New York Attorney Dyan Gershman has been practicing law for 30 years. In addition to her various professional experiences including establishing her firm, Gershman Law, PLLC, Dyan Gershman is an active member of the New York State Bar Association (NYSBA).

The NYSBA works to shape the development of the law and educate and inform the public. It also provides New York attorneys with a wide array of valuable information and resources, including legal practice trends in the state. Recently, the organization published updated research relating to the role that women attorneys take in courtrooms throughout the state.

The study conducted recently was a follow up to the landmark NYSBA report issued three years ago. In 2017, a questionnaire-based study titled “If Not Now, When? Achieving Equality for Women Attorneys in the Courtroom and in ADR” found that only 24.7 percent of lead counsels in courtrooms throughout New York were female attorneys.

The small percentage of women who were in speaking roles happened at all levels of the New York state judicial system (i.e., upstate and downstate, criminal and civil, trial and appellate, and multi-party and ex parte matters). The findings were similar for instances when cases involved mediation, arbitration, and neutral conduct meetings.

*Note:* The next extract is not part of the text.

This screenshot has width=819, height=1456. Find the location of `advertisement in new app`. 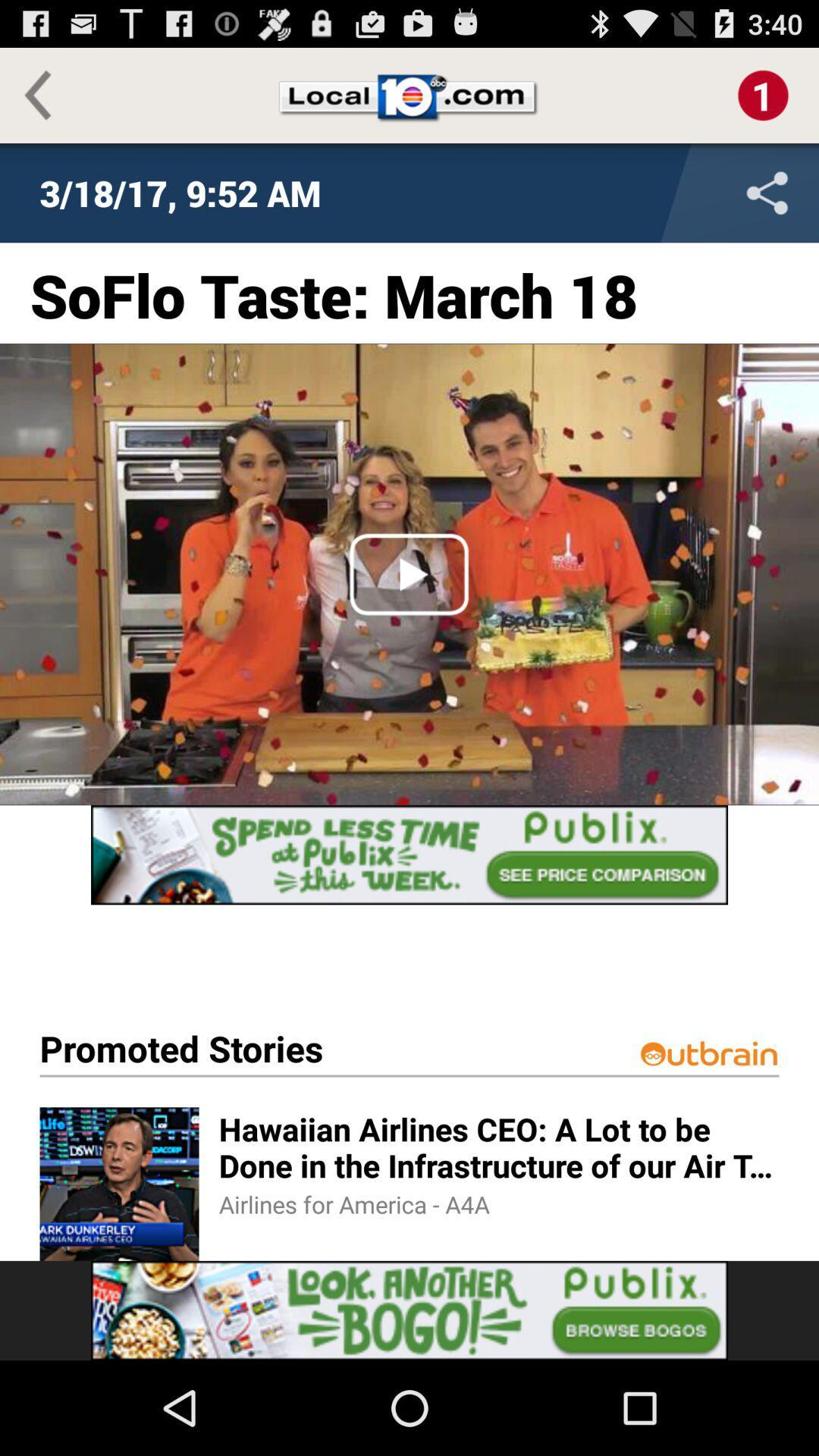

advertisement in new app is located at coordinates (410, 855).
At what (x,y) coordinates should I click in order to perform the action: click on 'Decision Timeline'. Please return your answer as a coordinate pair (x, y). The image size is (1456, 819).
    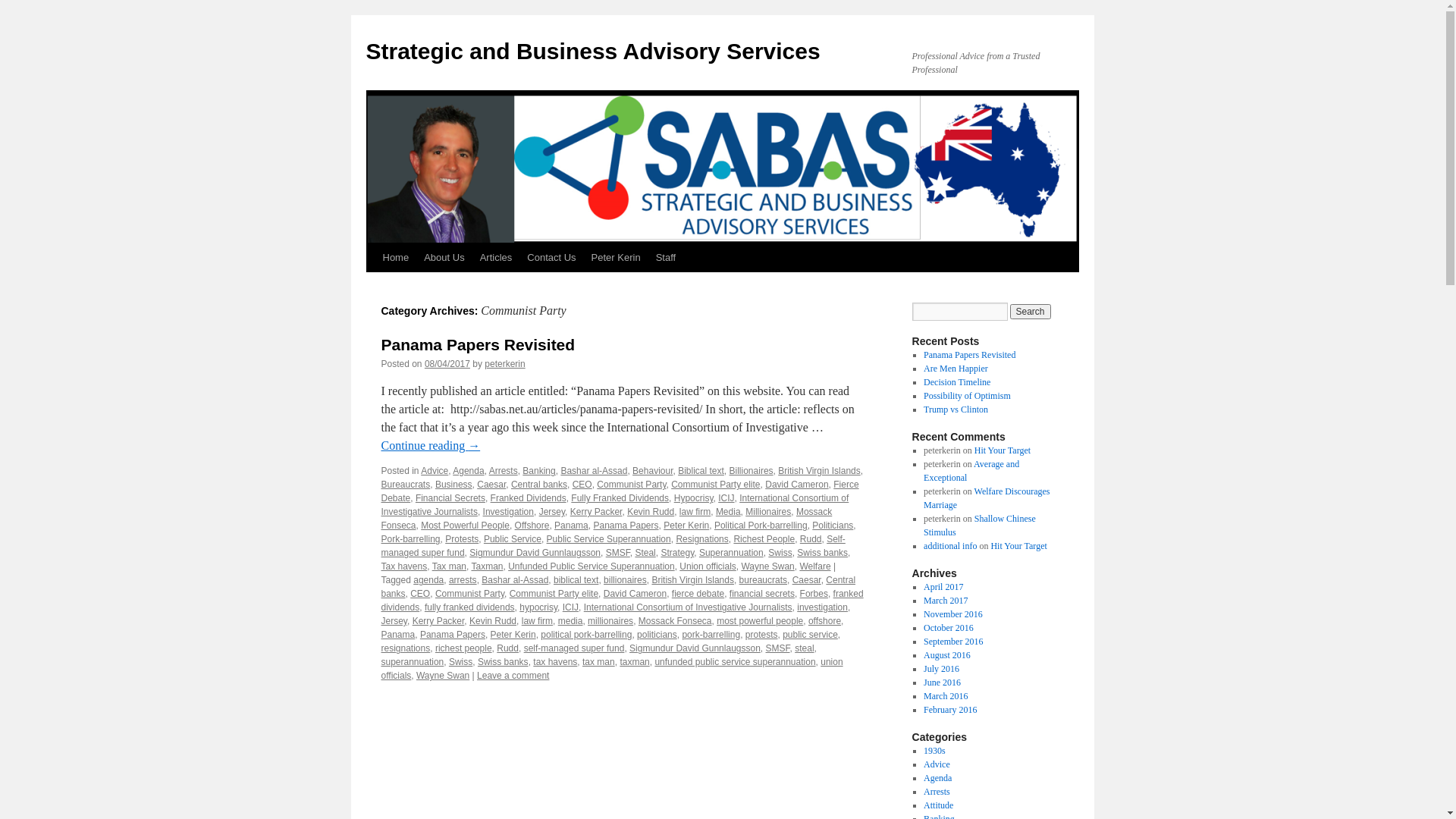
    Looking at the image, I should click on (956, 381).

The 2020 follow up study conducted through NYSBA titled “The Time Is Now: Achieving Equality for Women Attorneys in the Courtroom and in ADR,” found that the improvements were disappointingly small despite a roadmap of recommendations included in the 2017 report.

Women in lead counsel roles rose to 25.3 percent (from 24.7 percent in the 2017 study). The 2020 report makes a number of recommendations to improve gender equity across the legal profession, including ongoing efforts by the judiciary to encourage more women in leadership roles in the courtroom.